Dataset entries –
_ _ _ _ _
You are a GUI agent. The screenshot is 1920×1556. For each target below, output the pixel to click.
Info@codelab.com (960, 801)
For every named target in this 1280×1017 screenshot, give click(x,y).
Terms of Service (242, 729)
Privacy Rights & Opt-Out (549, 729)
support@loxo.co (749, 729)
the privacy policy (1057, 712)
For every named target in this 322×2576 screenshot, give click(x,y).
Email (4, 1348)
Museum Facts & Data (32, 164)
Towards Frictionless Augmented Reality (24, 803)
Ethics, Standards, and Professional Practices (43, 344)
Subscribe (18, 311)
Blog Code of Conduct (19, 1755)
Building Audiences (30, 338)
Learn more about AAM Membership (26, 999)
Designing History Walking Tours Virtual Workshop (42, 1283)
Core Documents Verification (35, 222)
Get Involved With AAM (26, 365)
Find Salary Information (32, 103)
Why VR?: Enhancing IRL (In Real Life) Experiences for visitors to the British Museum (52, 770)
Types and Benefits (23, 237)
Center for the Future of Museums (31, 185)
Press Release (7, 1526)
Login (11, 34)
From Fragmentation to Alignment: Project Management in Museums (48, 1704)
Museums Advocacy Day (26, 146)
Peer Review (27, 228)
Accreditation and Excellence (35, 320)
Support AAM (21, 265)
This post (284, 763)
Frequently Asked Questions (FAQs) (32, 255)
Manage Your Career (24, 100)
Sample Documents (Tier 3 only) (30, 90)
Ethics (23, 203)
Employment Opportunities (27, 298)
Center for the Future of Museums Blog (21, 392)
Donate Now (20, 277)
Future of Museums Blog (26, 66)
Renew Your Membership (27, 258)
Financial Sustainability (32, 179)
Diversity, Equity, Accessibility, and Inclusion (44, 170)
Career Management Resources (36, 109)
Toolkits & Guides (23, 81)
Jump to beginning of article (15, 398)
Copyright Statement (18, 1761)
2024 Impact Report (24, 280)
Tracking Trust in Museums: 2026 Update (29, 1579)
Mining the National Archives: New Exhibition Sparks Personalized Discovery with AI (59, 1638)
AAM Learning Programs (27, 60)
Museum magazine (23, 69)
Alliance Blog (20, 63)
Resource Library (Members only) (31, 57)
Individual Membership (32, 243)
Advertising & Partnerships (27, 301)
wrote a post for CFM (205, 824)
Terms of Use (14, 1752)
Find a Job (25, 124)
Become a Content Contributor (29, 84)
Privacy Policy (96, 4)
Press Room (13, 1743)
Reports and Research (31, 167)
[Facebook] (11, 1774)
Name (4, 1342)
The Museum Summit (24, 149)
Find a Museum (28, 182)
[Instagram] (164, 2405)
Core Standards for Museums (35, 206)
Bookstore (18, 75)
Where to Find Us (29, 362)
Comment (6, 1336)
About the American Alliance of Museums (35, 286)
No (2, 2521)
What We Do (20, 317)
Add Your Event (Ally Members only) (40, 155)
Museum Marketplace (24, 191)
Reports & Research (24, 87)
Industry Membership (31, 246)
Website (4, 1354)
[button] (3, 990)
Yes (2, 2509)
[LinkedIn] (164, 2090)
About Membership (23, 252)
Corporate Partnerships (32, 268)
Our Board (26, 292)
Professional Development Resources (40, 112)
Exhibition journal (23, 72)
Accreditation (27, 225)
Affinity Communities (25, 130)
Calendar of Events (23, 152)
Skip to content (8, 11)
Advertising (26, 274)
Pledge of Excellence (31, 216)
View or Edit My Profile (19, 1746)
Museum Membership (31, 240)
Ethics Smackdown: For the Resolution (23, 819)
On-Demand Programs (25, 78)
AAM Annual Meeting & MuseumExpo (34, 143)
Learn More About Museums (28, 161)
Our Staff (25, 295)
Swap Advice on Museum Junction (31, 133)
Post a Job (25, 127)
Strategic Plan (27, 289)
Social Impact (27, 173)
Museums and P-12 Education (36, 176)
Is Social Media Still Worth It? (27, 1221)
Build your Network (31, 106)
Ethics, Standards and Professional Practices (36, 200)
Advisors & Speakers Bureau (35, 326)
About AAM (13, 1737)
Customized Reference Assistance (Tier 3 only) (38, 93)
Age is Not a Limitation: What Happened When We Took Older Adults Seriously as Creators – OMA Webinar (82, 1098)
_ _ _ _ _
WHAT YOU SHOULD DO – Quote, without alteration, the final stretch of the entries: the line with "Comment (6, 1336)" onward to the last line.

RESPONSE BOX –
Comment (6, 1336)
About the American Alliance of Museums (35, 286)
No (2, 2521)
What We Do (20, 317)
Add Your Event (Ally Members only) (40, 155)
Museum Marketplace (24, 191)
Reports & Research (24, 87)
Industry Membership (31, 246)
Website (4, 1354)
[button] (3, 990)
Yes (2, 2509)
[LinkedIn] (164, 2090)
About Membership (23, 252)
Corporate Partnerships (32, 268)
Our Board (26, 292)
Professional Development Resources (40, 112)
Exhibition journal (23, 72)
Accreditation (27, 225)
Affinity Communities (25, 130)
Calendar of Events (23, 152)
Skip to content (8, 11)
Advertising (26, 274)
Pledge of Excellence (31, 216)
View or Edit My Profile (19, 1746)
Museum Membership (31, 240)
Ethics Smackdown: For the Resolution (23, 819)
On-Demand Programs (25, 78)
AAM Annual Meeting & MuseumExpo (34, 143)
Learn More About Museums (28, 161)
Our Staff (25, 295)
Swap Advice on Museum Junction (31, 133)
Post a Job (25, 127)
Strategic Plan (27, 289)
Social Impact (27, 173)
Museums and P-12 Education (36, 176)
Is Social Media Still Worth It? (27, 1221)
Build your Network (31, 106)
Ethics, Standards and Professional Practices (36, 200)
Advisors & Speakers Bureau (35, 326)
About AAM (13, 1737)
Customized Reference Assistance (Tier 3 only) (38, 93)
Age is Not a Limitation: What Happened When We Took Older Adults Seriously as Creators – OMA Webinar (82, 1098)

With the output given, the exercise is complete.